At bottom, algebraic geometry teaches one how to apply geometric intuition to algebra (as in the answer to the OP's question), and in the other direction, how to use algebra to make geometric intuition precise.

If you are interested in codes, this paper may interest you:
http://www.win.tue.nl/~ruudp/paper/14.pdf

Last edited: Dec 8, 2015
17. Dec 8, 2015

### Staff: Mentor

As far as I remember he used it to improve the ω in the runtime estimation of it $(O(n^ω))$. Instead of searching single algorithms (as within a closed subset) he considered their generic (open sets) behavior. But it's too long ago that I remember details. Mainly I remember my astonishment how he managed to get something very concrete out a concept which in the beginning looked simply pure mathematical and abstract.

A bracing optimistic point of view.
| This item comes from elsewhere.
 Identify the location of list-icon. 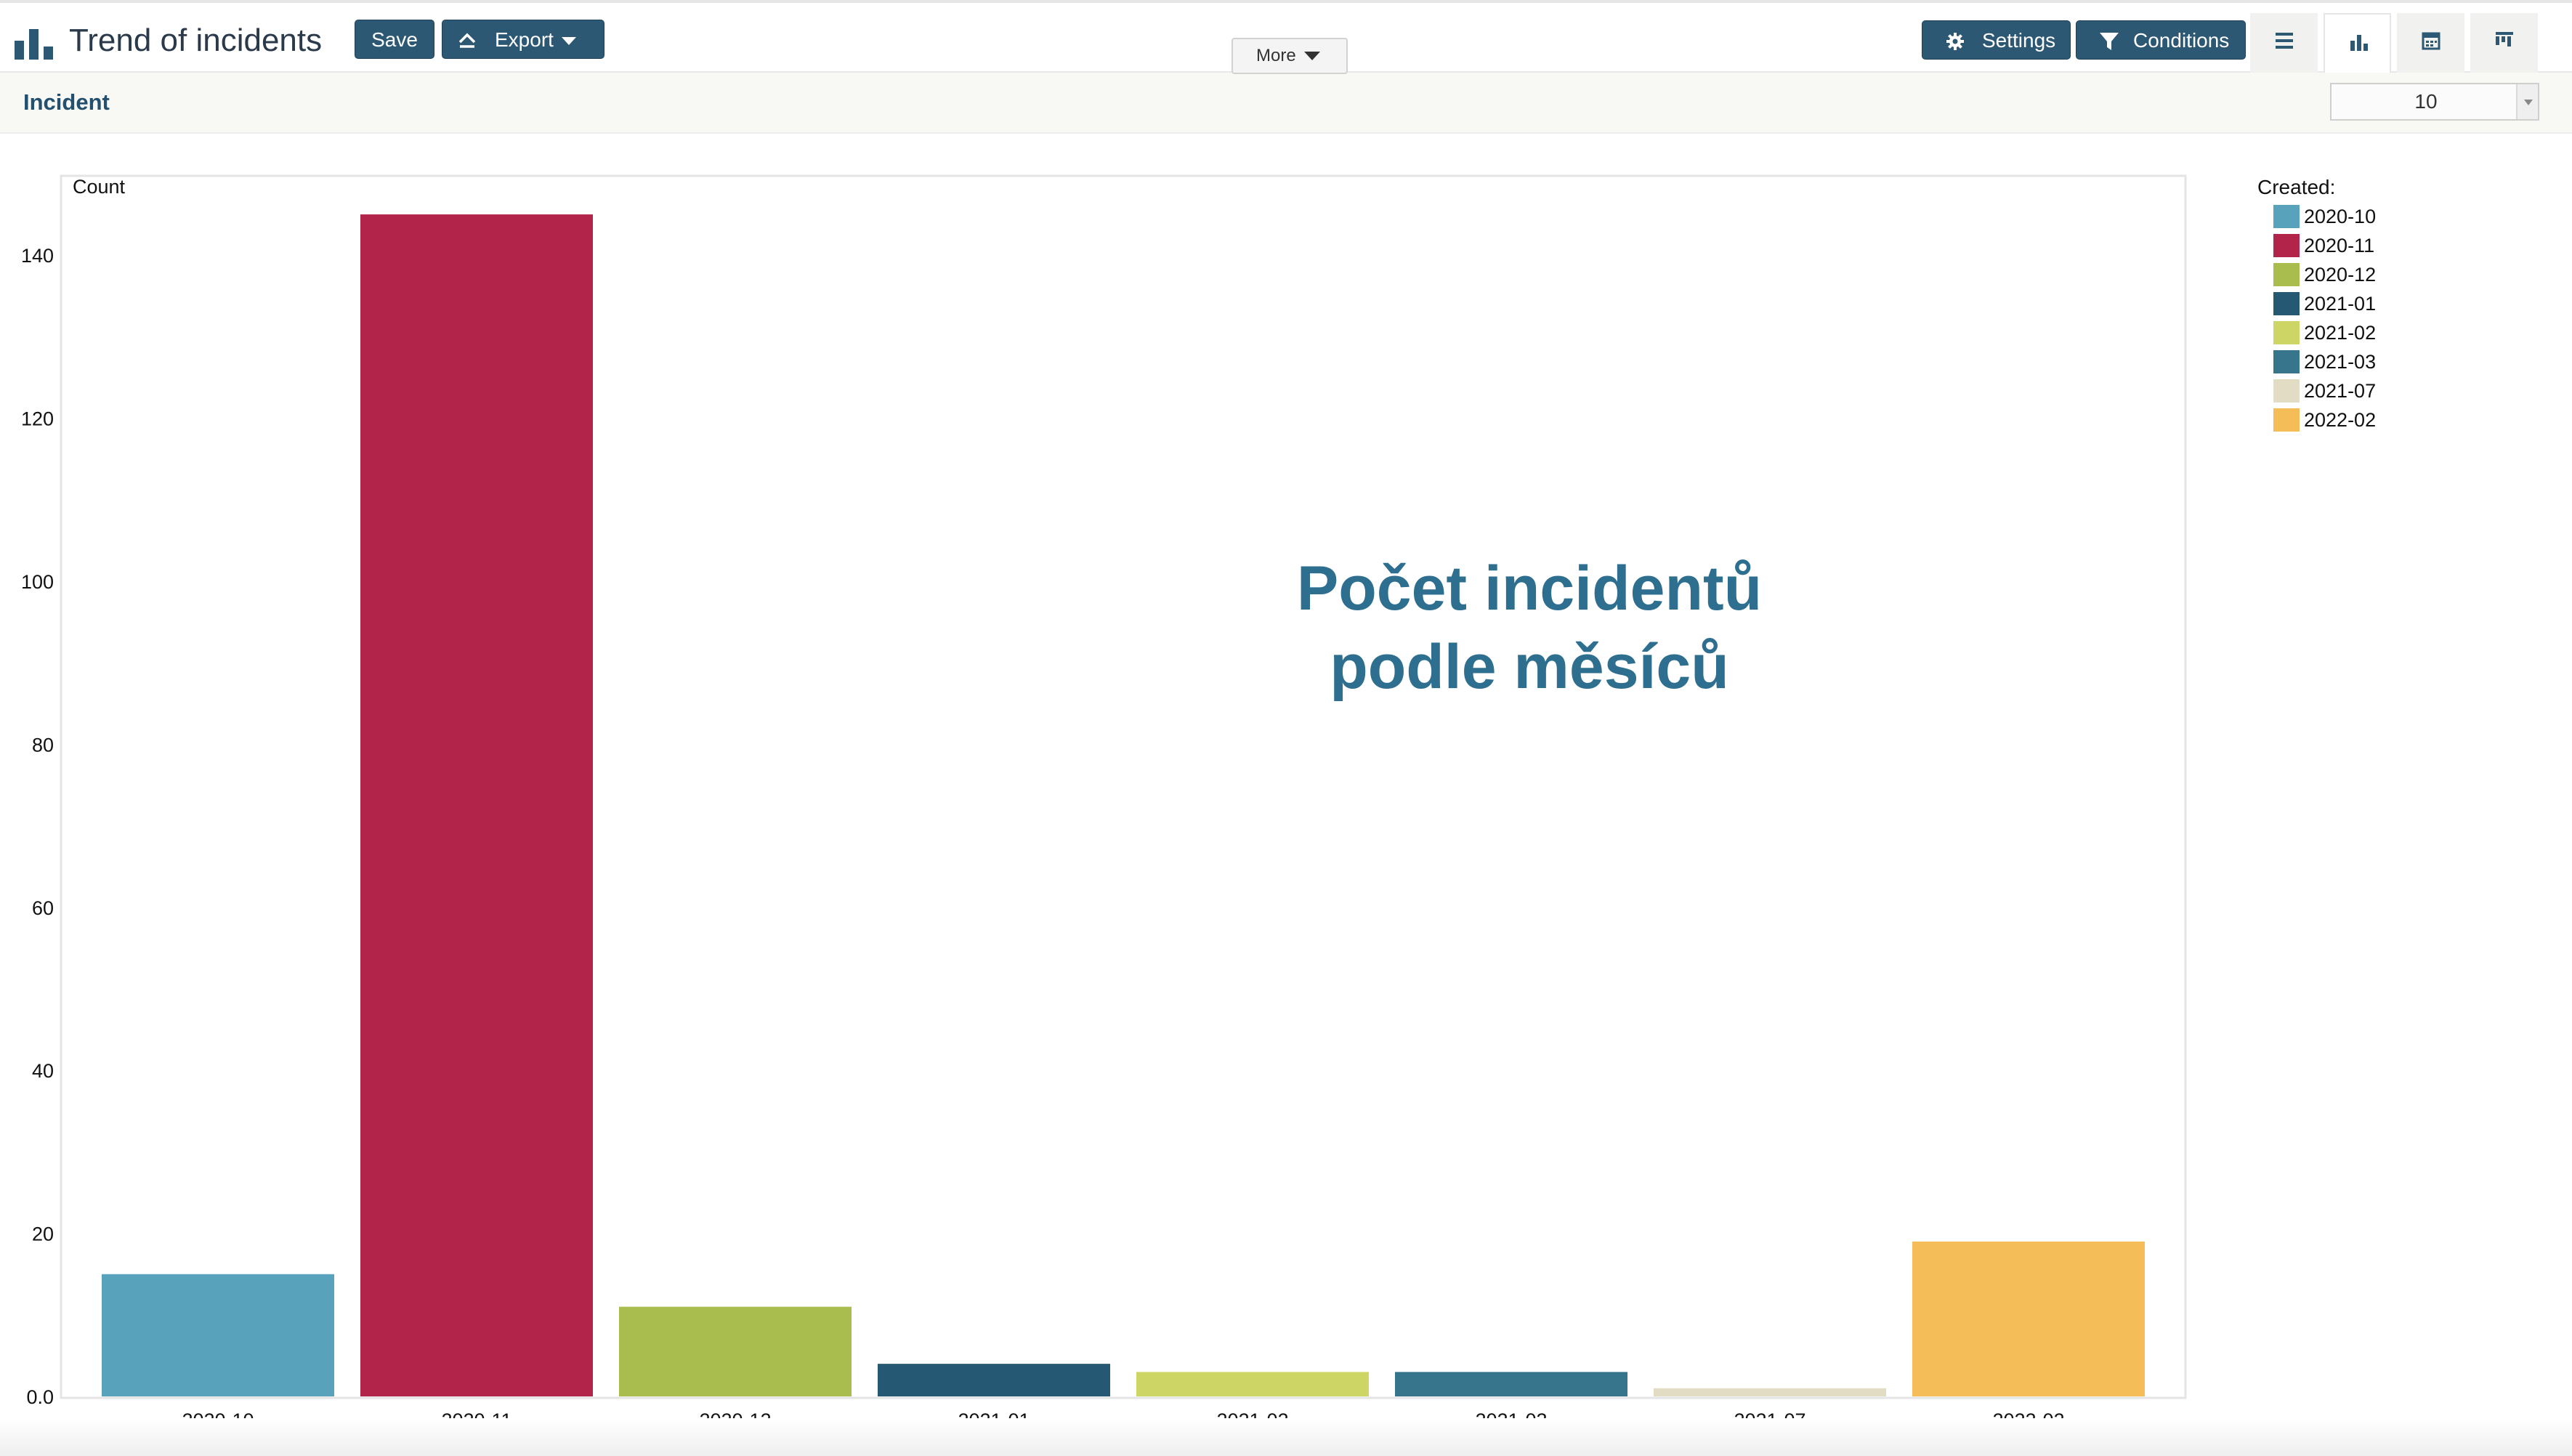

E.g. I once found a funny invariant on Lie Algebras, unfortunately $\{0\}$ for the semisimple ones but I'm not bright enough to make something out of it. (Ignore that please, if I already have breached the rules with that remark.)
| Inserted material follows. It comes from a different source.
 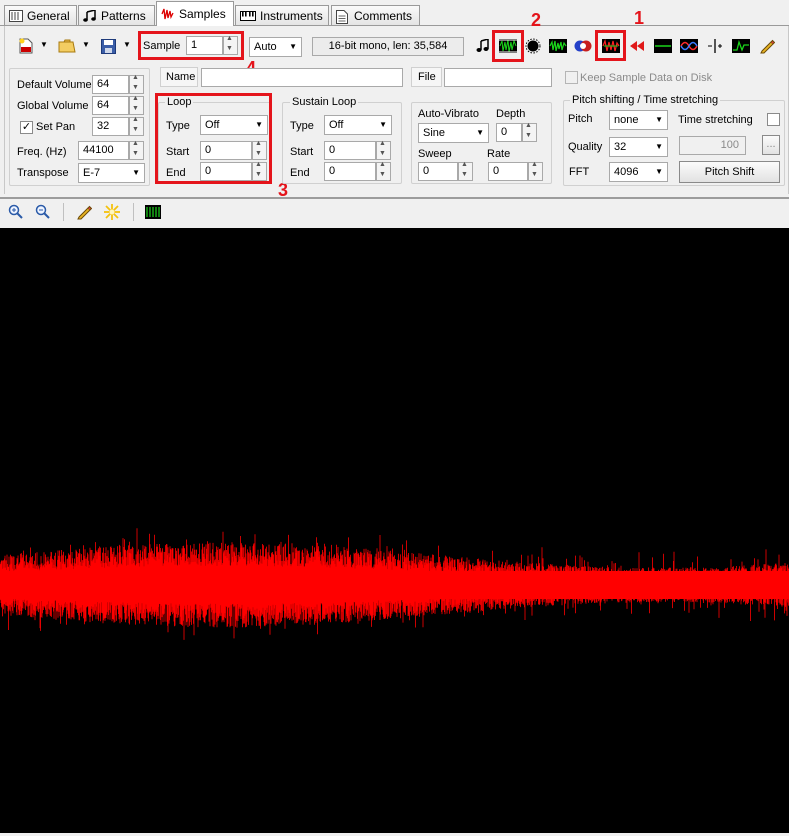 What do you see at coordinates (67, 46) in the screenshot?
I see `open-folder-icon` at bounding box center [67, 46].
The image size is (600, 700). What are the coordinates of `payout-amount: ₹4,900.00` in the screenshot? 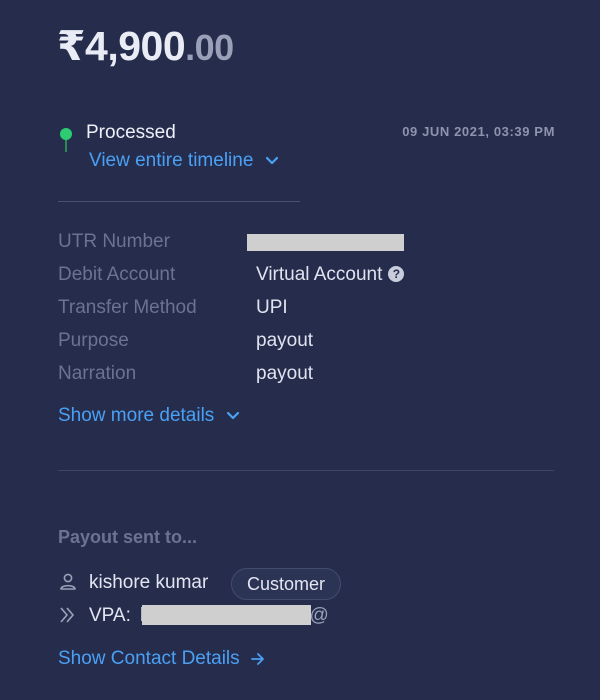 It's located at (146, 46).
I totally agree on. The reason for my question has been driven by the desire to narrow the gap between those coordinate rings and physical coordinate systems. My textbook doesn't supply many examples, mostly of the kind $V(x^2 - y^3)$ in $ℂ^2$ or derivations as tangent spaces.

18. Dec 8, 2015

### mathwonk

I find it quite hard to extract much gometry from commutative ring theory myself, and am still not at all expert on that topic, in spite of being a functioning (retired) algebraic geometer. I got most of my mileage out of analytic and purely geometric tools, but kept trying to fathom the abstract algebra. The first book that taught algebraic geometry with a good grip of the geometry was for me Shafarevich, Basic Algebraic Geometry, which I still like. It's not all commutative algebra and sheaf theory, but has lots of geometric insight and examples. I recommend taking a look there.

When I teach it I start by giving my class a feel for the topology of a complex plane curve in terms of its algebraic equation. the basic fact is the genus of the compact surface underlying a complex projective plane curve of degree d, equals (1/2)(d-1)(d-2), which of course is the triangular number 1+2+3+...+(d-2).

The reason for this is that genus of a surface is constant under deformation, so we deform our curve into a union of d general lines, which meet in such a way as to form that number of "holes", q.e.d. i.e. each "line" is homeomorphic to a sphere, and so we have a certain number of spheres meeting each other, which can be smoothed into a smooth surface of the appropriate genus, and whicha rose conversely from such a smooth surface by pinching off a certain number of loops in the surface. I have some notes in pdf form I could email if desired. or one could consult the beautiful and extremely careful and detailed book Algebraic Plane Curves, by Brieskorn and Knorrer. Another lovely book is Riemann surfaces and algebraic curves by Rick Miranda. On a special important topic, there are notes on my webpage on the classical, and some more modern, versions of the Riemann Roch theorem:
http://alpha.math.uga.edu/~roy/rrt.pdf

another good place to learn to combine polynomial aklgebra and geometry is the theory of toric varieties, discussed in a nice book by William Fulton, and in a somewhat scarce and now rather expensive book by Oda, Convex Bodies and algebraic geometry. (One used book seller in Maine, who I think ought to be ashamed, is asking over \$550 for a copy of this book.) So one should probably only consult this last work in a library.